Saved data entries
☆ ☆ ☆ ☆ ☆ ☆ ☆

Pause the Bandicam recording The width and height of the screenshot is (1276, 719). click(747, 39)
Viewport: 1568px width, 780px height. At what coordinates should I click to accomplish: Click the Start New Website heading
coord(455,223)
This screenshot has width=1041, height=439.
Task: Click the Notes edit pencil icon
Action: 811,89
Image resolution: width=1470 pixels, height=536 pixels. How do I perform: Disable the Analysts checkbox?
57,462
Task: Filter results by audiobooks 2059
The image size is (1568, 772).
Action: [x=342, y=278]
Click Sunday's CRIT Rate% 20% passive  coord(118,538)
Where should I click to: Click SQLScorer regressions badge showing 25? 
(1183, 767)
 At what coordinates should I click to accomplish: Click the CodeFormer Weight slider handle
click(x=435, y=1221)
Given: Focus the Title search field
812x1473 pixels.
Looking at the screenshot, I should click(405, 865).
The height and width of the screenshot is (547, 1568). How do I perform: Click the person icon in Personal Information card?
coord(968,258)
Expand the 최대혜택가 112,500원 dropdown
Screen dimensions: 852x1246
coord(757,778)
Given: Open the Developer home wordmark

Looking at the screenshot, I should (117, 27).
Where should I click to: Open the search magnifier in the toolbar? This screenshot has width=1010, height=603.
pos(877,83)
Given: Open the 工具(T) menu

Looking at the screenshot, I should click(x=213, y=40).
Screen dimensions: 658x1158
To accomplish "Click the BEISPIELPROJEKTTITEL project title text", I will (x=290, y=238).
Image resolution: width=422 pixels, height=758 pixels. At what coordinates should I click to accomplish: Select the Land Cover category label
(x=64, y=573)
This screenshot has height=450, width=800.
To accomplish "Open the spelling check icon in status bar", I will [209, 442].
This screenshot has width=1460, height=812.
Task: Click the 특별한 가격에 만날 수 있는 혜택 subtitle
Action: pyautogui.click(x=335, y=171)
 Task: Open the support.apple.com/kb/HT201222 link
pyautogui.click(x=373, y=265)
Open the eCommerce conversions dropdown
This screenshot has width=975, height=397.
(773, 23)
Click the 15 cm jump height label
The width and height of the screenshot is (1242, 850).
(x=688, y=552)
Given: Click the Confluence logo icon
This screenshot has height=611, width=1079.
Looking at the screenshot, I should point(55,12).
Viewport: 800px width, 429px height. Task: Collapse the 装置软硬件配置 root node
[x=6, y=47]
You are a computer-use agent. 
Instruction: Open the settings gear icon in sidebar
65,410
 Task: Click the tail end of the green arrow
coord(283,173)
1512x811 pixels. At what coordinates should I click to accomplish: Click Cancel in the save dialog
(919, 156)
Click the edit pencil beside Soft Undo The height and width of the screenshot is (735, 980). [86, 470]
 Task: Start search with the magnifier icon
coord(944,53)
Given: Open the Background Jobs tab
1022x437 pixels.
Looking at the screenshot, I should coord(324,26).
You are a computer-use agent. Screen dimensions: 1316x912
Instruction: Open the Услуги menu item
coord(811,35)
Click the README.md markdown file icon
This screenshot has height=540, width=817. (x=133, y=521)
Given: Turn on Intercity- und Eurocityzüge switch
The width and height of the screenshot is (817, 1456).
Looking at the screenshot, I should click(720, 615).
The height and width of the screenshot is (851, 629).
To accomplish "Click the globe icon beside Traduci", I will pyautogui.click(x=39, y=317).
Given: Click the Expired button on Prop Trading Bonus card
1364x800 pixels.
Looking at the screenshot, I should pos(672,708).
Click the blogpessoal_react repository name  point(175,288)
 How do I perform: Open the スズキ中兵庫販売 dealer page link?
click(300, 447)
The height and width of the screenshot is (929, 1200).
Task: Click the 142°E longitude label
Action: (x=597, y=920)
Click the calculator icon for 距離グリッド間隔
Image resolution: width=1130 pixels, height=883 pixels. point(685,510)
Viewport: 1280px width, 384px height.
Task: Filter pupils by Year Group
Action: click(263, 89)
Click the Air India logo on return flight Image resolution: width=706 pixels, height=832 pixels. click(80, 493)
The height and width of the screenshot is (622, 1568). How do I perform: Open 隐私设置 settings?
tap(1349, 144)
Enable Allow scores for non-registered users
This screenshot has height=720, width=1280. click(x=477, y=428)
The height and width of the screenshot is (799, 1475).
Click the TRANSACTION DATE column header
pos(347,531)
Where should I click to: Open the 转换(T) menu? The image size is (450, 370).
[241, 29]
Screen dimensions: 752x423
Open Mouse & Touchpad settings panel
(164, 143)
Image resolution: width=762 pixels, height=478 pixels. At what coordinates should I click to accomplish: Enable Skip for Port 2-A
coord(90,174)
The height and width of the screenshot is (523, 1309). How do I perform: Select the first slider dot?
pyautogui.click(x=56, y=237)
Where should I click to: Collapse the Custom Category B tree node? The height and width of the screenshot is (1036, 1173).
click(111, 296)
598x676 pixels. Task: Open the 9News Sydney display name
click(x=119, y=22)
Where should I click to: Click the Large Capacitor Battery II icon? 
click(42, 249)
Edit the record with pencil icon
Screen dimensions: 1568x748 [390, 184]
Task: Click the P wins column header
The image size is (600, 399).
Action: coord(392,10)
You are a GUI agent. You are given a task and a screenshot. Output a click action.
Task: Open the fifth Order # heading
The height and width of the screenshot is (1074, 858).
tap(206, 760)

☆ ☆ ☆ ☆ ☆ ☆ ☆

TASK TO CARRY OUT: Retype each record in full, please.

SOLUTION TO THIS TASK:
Pause the Bandicam recording The width and height of the screenshot is (1276, 719). click(747, 39)
Viewport: 1568px width, 780px height. At what coordinates should I click to accomplish: Click the Start New Website heading
coord(455,223)
This screenshot has width=1041, height=439.
Task: Click the Notes edit pencil icon
Action: 811,89
Image resolution: width=1470 pixels, height=536 pixels. How do I perform: Disable the Analysts checkbox?
57,462
Task: Filter results by audiobooks 2059
The image size is (1568, 772).
Action: [x=342, y=278]
Click Sunday's CRIT Rate% 20% passive  coord(118,538)
Where should I click to: Click SQLScorer regressions badge showing 25? 
(1183, 767)
 At what coordinates should I click to accomplish: Click the CodeFormer Weight slider handle
click(x=435, y=1221)
Given: Focus the Title search field
812x1473 pixels.
Looking at the screenshot, I should click(405, 865).
The height and width of the screenshot is (547, 1568). How do I perform: Click the person icon in Personal Information card?
coord(968,258)
Expand the 최대혜택가 112,500원 dropdown
Screen dimensions: 852x1246
coord(757,778)
Given: Open the Developer home wordmark

Looking at the screenshot, I should (117, 27).
Where should I click to: Open the search magnifier in the toolbar? This screenshot has width=1010, height=603.
pos(877,83)
Given: Open the 工具(T) menu

Looking at the screenshot, I should click(x=213, y=40).
Screen dimensions: 658x1158
To accomplish "Click the BEISPIELPROJEKTTITEL project title text", I will (x=290, y=238).
Image resolution: width=422 pixels, height=758 pixels. At what coordinates should I click to accomplish: Select the Land Cover category label
(x=64, y=573)
This screenshot has height=450, width=800.
To accomplish "Open the spelling check icon in status bar", I will [209, 442].
This screenshot has width=1460, height=812.
Task: Click the 특별한 가격에 만날 수 있는 혜택 subtitle
Action: pyautogui.click(x=335, y=171)
 Task: Open the support.apple.com/kb/HT201222 link
pyautogui.click(x=373, y=265)
Open the eCommerce conversions dropdown
This screenshot has width=975, height=397.
(773, 23)
Click the 15 cm jump height label
The width and height of the screenshot is (1242, 850).
(x=688, y=552)
Given: Click the Confluence logo icon
This screenshot has height=611, width=1079.
Looking at the screenshot, I should point(55,12).
Viewport: 800px width, 429px height. Task: Collapse the 装置软硬件配置 root node
[x=6, y=47]
You are a computer-use agent. 
Instruction: Open the settings gear icon in sidebar
65,410
 Task: Click the tail end of the green arrow
coord(283,173)
1512x811 pixels. At what coordinates should I click to accomplish: Click Cancel in the save dialog
(919, 156)
Click the edit pencil beside Soft Undo The height and width of the screenshot is (735, 980). [86, 470]
 Task: Start search with the magnifier icon
coord(944,53)
Given: Open the Background Jobs tab
1022x437 pixels.
Looking at the screenshot, I should coord(324,26).
You are a computer-use agent. Screen dimensions: 1316x912
Instruction: Open the Услуги menu item
coord(811,35)
Click the README.md markdown file icon
This screenshot has height=540, width=817. (x=133, y=521)
Given: Turn on Intercity- und Eurocityzüge switch
The width and height of the screenshot is (817, 1456).
Looking at the screenshot, I should click(720, 615).
The height and width of the screenshot is (851, 629).
To accomplish "Click the globe icon beside Traduci", I will pyautogui.click(x=39, y=317).
Given: Click the Expired button on Prop Trading Bonus card
1364x800 pixels.
Looking at the screenshot, I should pos(672,708).
Click the blogpessoal_react repository name  point(175,288)
 How do I perform: Open the スズキ中兵庫販売 dealer page link?
click(300, 447)
The height and width of the screenshot is (929, 1200).
Task: Click the 142°E longitude label
Action: (x=597, y=920)
Click the calculator icon for 距離グリッド間隔
Image resolution: width=1130 pixels, height=883 pixels. point(685,510)
Viewport: 1280px width, 384px height.
Task: Filter pupils by Year Group
Action: click(263, 89)
Click the Air India logo on return flight Image resolution: width=706 pixels, height=832 pixels. click(80, 493)
The height and width of the screenshot is (622, 1568). How do I perform: Open 隐私设置 settings?
tap(1349, 144)
Enable Allow scores for non-registered users
This screenshot has height=720, width=1280. click(x=477, y=428)
The height and width of the screenshot is (799, 1475).
Click the TRANSACTION DATE column header
pos(347,531)
Where should I click to: Open the 转换(T) menu? The image size is (450, 370).
[241, 29]
Screen dimensions: 752x423
Open Mouse & Touchpad settings panel
(164, 143)
Image resolution: width=762 pixels, height=478 pixels. At what coordinates should I click to accomplish: Enable Skip for Port 2-A
coord(90,174)
The height and width of the screenshot is (523, 1309). How do I perform: Select the first slider dot?
pyautogui.click(x=56, y=237)
Where should I click to: Collapse the Custom Category B tree node? The height and width of the screenshot is (1036, 1173).
click(111, 296)
598x676 pixels. Task: Open the 9News Sydney display name
click(x=119, y=22)
Where should I click to: Click the Large Capacitor Battery II icon? 
click(42, 249)
Edit the record with pencil icon
Screen dimensions: 1568x748 [390, 184]
Task: Click the P wins column header
The image size is (600, 399).
Action: coord(392,10)
You are a GUI agent. You are given a task and a screenshot. Output a click action.
Task: Open the fifth Order # heading
The height and width of the screenshot is (1074, 858).
tap(206, 760)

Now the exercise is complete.